Weasel M29C Closed

$1.29

| /

The M29 Weasel was a World War II tracked vehicle, built by Studebaker, designed for operation in snow.

The Weasel idea was introduced in 1942, when the First Special Services Force needed transportation into Norway to knock out strategic power plants. The vehicle needed to move quickly and easily through the winter snows of Norway. It needed to be air transportable and be able to withstand the effects of being dropped by parachute and would also be able to carry arms, explosives and minimal resupply stocks.

Activity: Pick up the text on the M29 Weasel from its final sentence and carry it on.

Data shown:

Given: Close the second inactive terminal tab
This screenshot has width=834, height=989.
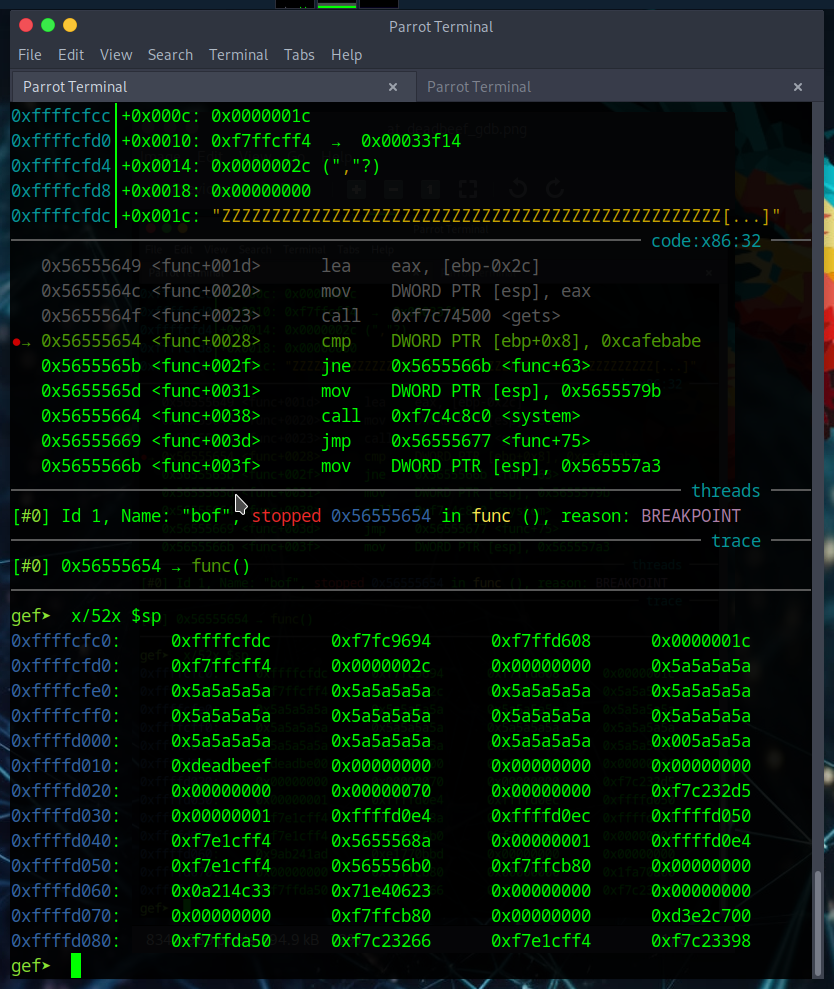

Your response:
The Norwegian mission was cancelled and therefore the Weasel was never used for its original intention. However, as it was amphibious and could cross terrain too soft for most other vehicles, it was used widely in both Italy and on the Western Front. It went ashore on Normandy, it was with the U.S. Army during the breakthrough at St. Lo., the Battle of the Bulge and in the mud of the Roer and the Rhine. M29 was a Cargo Carrier but was also used as a command center, radio, ambulance and signal line layer. US soldiers soon realized the Weasel could be used as an ambulance, as it could get to places not even Jeeps could. Another use was for crossing minefields, as its ground pressure was often too low to set off anti-tank mines.

The reliability of the vehicle when used in the European summer and during long road trips was the subject of consternation among Allied troops to whom they were assigned.